Seit ihrem Auftreten im Kaiserreich hatte sich das FKK von einer kleinen – häufig im Verborgenen operierenden – Gruppe zu einer modernen Massenkultur und Freizeitbewegung entwickelt, die bewusst und konsequent an die Öffentlichkeit ging. Die von Amerika nach Europa inzwischen zurückgekommene „Fitness- und Bodybuilding“-Bewegung hat ihren Ursprung in der damals mit „Kraft und Schönheit“ umschriebenen Körperkulturbewegung. In der Nazizeit verlegte sich die Intention allerdings wieder mehr und mehr auf die sportlichen Aspekte, die in der Bewegung zuvor nicht vorherrschend waren. Die Turn- und Sportvereine, von denen man sich um die Jahrhundertwende eigentlich abgegrenzt hatte, waren wieder im Aufwind. Die alternativen Gesundheitsregeln (auch die der Ernährung), der Körperpflege und Reformbekleidung waren übernommen, aber alles „Irrationale“ und Ideologische ausgesondert worden.
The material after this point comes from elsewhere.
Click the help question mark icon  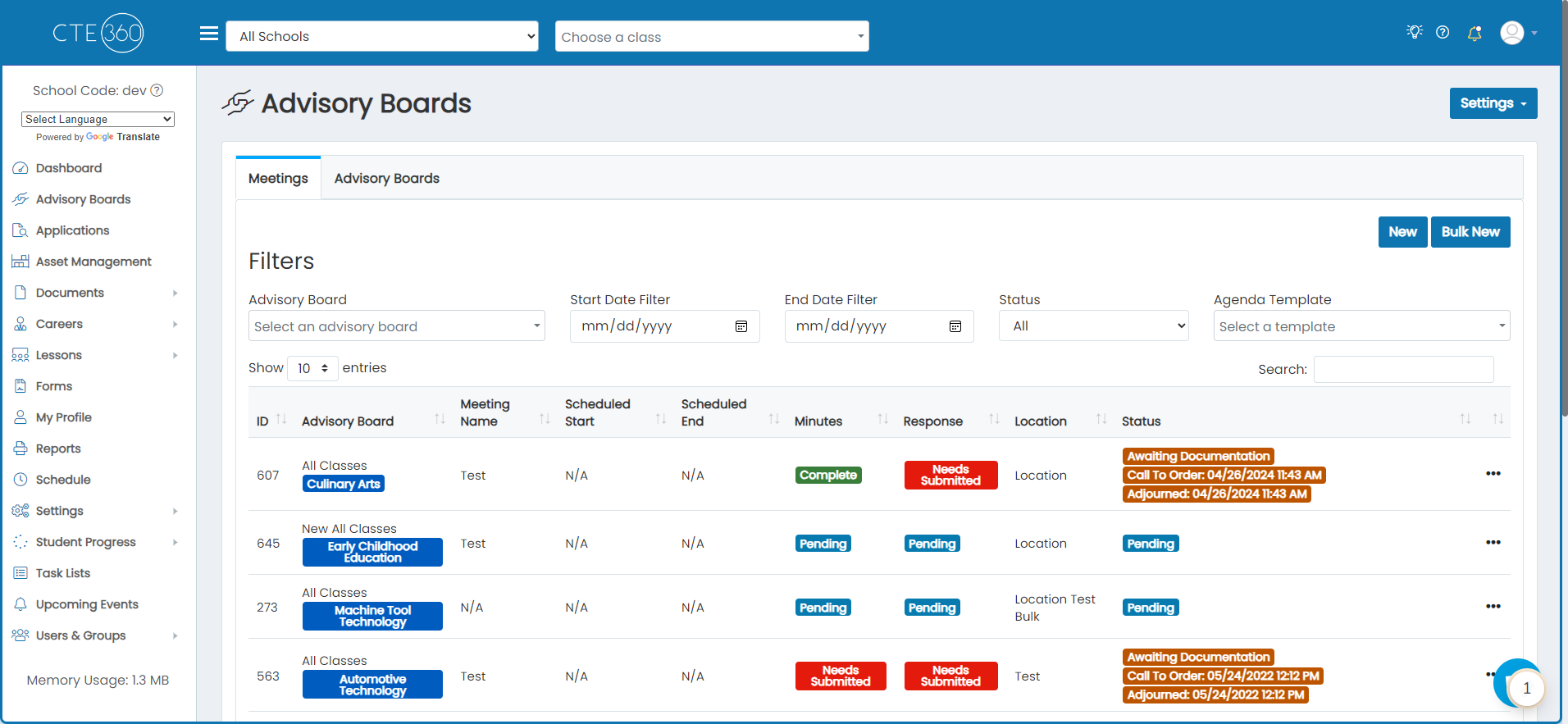[1443, 32]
Die Körperkulturlehre blieb im Rang ihrer großen Kulturaufgabe und die Athleten („Olympia“) und viele zeitgenössische Kunstskulpturen erinnern noch heute daran. Darin lag der vermeintlich gefundene Schlüssel zur Genesung der Welt. Übernommen blieb auch das Wissen, dass ein rein mechanisches, „geistloses“ Üben keine Auswirkungen bringt, sondern nur über die Gedankenarbeit – d. h. Die Konzentration des Willens auf die Muskeln – ein Trainingseffekt zu erzielen ist. „Wille ist Macht“ blieb einer der Nazi-Slogans.
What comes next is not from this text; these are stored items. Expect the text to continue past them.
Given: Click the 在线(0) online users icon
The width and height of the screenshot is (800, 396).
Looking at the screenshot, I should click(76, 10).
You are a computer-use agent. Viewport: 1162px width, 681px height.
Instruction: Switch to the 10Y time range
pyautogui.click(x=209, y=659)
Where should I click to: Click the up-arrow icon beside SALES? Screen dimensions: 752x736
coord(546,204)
Insgesamt erfuhr trotz anfänglich anderen Tendenzen die Körperkulturbewegung zwischen 1933 und 1945 ihren Einbruch. Viele der Organisationen wurden zerschlagen oder zumindest eingeschränkt. Ihre Bedeutung war verloren gegangen. Zuvor kann man die Körperkulturbewegung trotz ihrer inhaltlichen Zersplitterung und ihrer kommerziellen Ausrichtung im späten Kaiserreich und in der Weimarer Republik als eigenständige „soziale Bewegung“ einordnen. Sie entwickelte genuine Körperpraktiken und Körpertheorien, sie entwarf eigenständige religiöse Konzepte und sie besaß eine gemeinsame soziale Trägerschaft. Das übereinstimmende Ziel ihrer einzelnen Gruppen war die soziale, kulturelle und politische Veränderung der bestehenden Verhältnisse. Ihre Utopie war die Entwicklung eines körperorientierten „Neuen Menschen“. Die Körperkulturbewegung gehörte damit in den Kontext der zivilisationskritischen neuen Reformbewegungen, deren gemeinsames Interesse die Umformung der bestehenden Gesellschaft war.
All diese Strömungen werden in der Forschungsarbeit von Bernd Wedemayer-Kolbe auf faszinierende Weise detailliert vorgestellt und in vier großen Kapiteln behandelt: „Rhythmus“, „Reinkarnation“, „Licht und Luft“ und „Kraft und Schönheit“. Abgeschlossen wird mit einer Darstellung, wie das Projekt „neuer Mensch“ im „Dritten Reich“ eigentlich seine Inhalte verlor und bis in unsere jüngere Vergangenheit in der Versenkung verschwand.